Liquidity and Capital Resources

 

General.  The Company’s principal sources of liquidity are cash flows from operations and amounts available under the Company’s lines of credit. The Company has met, and currently expects that it will continue to meet,

 

16



 

substantially all of its working capital and capital expenditure requirements, as well as its debt service requirements, with funds provided by operations and borrowings under its credit facilities.

 

Cash Provided by Operations and Capital Expenditures.  Cash provided by operating activities was $3.4 million in the first half of 2004, compared to cash used in operating activities of $1.0 million in the first half of 2003.  The improvement in 2004 was caused largely by the Company’s profitability, and by an increase in accounts payable.  The Company made capital expenditures of $1.1 million during the first half of 2004, primarily for equipment and tooling.

 

Debt.  The Company has a $1.196 million debt payable outstanding in relation to the Company’s discontinued Brazilian operations that was due on December 31, 2001.  The Company has not repaid the debt, pending discussions with the payee relating to settlement of the debt, but it has recorded the balance of the debt plus interest accrued through June 30, 2004 in its financial statements.  During the second quarter of 2003, the payee demanded payment of the debt.  The Company has not paid the debt, but has chosen to continue to discuss the status of the debt in an attempt to reach a settlement.  The Company can make no assurance that it will be successful in negotiating such a settlement of the debt.  The Company believes that it has the liquidity available to pay the debt if the circumstances so require, assuming that the Company’s ability to access cash through its credit facility remains unimpeded. Nonpayment of a material obligation is an event of default under the Company’s Credit Agreement.  The Company’s lenders under the Credit Agreement have waived the event of default caused by the nonpayment of the note to the Company’s credit facilities.

 

Prior to June 30, 2004, the Company, along with certain of its subsidiaries, was a party to the Former Credit Agreement, which provided for a term loan in the aggregate amount of $14.8 million, consisting of $12.9 million in Term A loans and $1.9 million in Term B loans and a $25.0 million revolving loan amount (the “Former Credit Facility”) with The Frost National Bank as the Administrative Agent and as a lender (“Frost”), Harris Trust and Savings Bank (“Harris”) and Whitney National Bank (“Whitney” and together with Frost and Harris, the “Lenders”). Due to the Company’s inability to deliver audited financial statements for the year 2003 to its lenders and certain other events and circumstances, the Company came into default under the terms of its Former Credit Agreement.

 

Effective June 30, 2004, the Company and the Lenders came to terms on a new credit facility (the “Credit Facility”) which replaced the Former Credit Facility and entered into the Credit Agreement which provided for (i) aggregate term loans in the amount of $9.0 million, consisting of $8.2 million in Term A loans and $0.8 million in Term B loans (the Term A and Term B loans are referred to herein as the “Term Loans”), and (ii) a $10.0 million revolving loan amount (the “Line of Credit”).

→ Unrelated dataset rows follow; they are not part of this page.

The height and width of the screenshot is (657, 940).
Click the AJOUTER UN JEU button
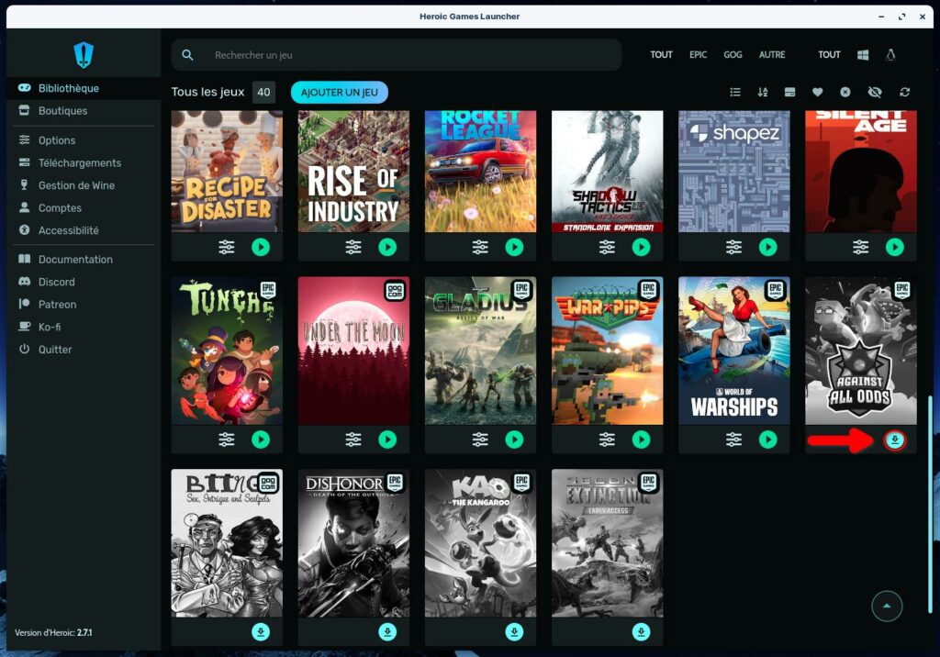click(x=339, y=93)
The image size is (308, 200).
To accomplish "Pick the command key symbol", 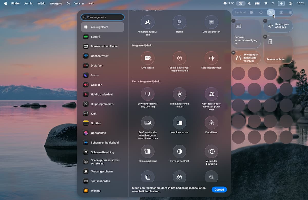I will coord(281,12).
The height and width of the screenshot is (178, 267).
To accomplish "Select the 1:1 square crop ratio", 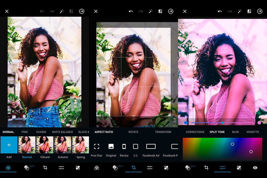I will point(135,147).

The Term Loan amounts were based on the existing balances of the Former Credit Facility.

 

As of June 30, 2004, the outstanding balance on the Line of Credit was $3.0 million, with unused availability of $7.0 million and cash of $4.7 million. The term loans had a combined June 30, 2004 balance of $8.7 million.

 

Principal balances outstanding under the Credit Facility bear interest per annum at the sum of the base rate plus 2.0%.  The base rate is defined as the greater of (i) the variable rate per annum (as established by Frost from time to time as its corporate base rate for short-term commercial loans to corporate buyers) and (ii) the overnight cost of funds of Frost as determined solely by Frost, plus a margin of 0.5% per annum.  At June 30, 2004, the weighted average interest rate of borrowings outstanding under the Credit Facility was 6.00%.  Interest on base rate loans is payable on the last day of each quarter.  The Company pays a quarterly fee on the average availability under the Line of Credit based on an annual rate of 0.2%.

 

The Credit Facility requires quarterly payments of $275,000 on the Term A loans and $75,000 on the Term B loans beginning on June 30, 2004, provided that the Term loans are paid in full on or before July 15, 2005.   The Line of Credit expires on January 31, 2005.

 

Subject to certain conditions, mandatory prepayments of the Term A loan are required to be made with portions of the proceeds from the issuance or sale of any indebtedness as defined in the Credit Agreement.  A mandatory payment on the outstanding amount under the Line of Credit is required if such outstanding amount exceeds the Consolidated Borrowing Base, which is determined based on certain percentages of accounts receivable and inventory.

 

17



 

The Credit Facility contains financial covenants which include limitations on indebtedness and the maintenance of certain financial ratios, as defined in the Credit Facility, and is collateralized by substantially all of the Company’s assets in the United States. At June 30, 2004, the Company was in compliance with these covenants.

 

At June 30, 2004 and December 31, 2003, long-term obligations consisted of the following:

 

(Amounts in thousands)

 

June 30,
2004

 

December 31,
2003

 

 

 

 

 

 

 

Credit facility – term loans

 

$

8,687

 

$

9,386

 

Other

 

1,548

 

1,617

 

Total long-term obligations

 

10,235

 

11,003

 

Less:  Current maturities

 

2,740

 

2,735

 

Long-term obligations, net

 

$

7,495

 

$

8,268

 

 

Risk Factors

 

The Company has been the Target of Securities Litigation and May Again Be the Target of Further Actions, Which May Be Costly and Time Consuming to Defend.

 

On May 14, 2004, a purported class action naming as defendants the Company, George F. Schroeder, David F. Green and The Coca-Cola Company was filed in the United States District Court for the Western District of Texas. On July 15, 2004, the plaintiff’s voluntarily dismissed the lawsuit, without prejudice. See Part II – Other Information – Item 1 - Legal Proceedings. Although the lawsuit was dismissed, securities class action litigation is often brought against a company following a decline in the market price of its securities. The uncertainty of the currently pending SEC and US Attorney investigations could lead to more volatility in our stock price. The Company may in the future be the target of securities class action claims similar to those described above.

 

If the Company became a target of future class action claims, it would likely require significant commitment of the Company’s financial and management resources and time, which may seriously harm the business, financial condition and results of operations of the Company.

 

We are Subject to a Formal SEC Inquiry and an Investigation by the US Attorney.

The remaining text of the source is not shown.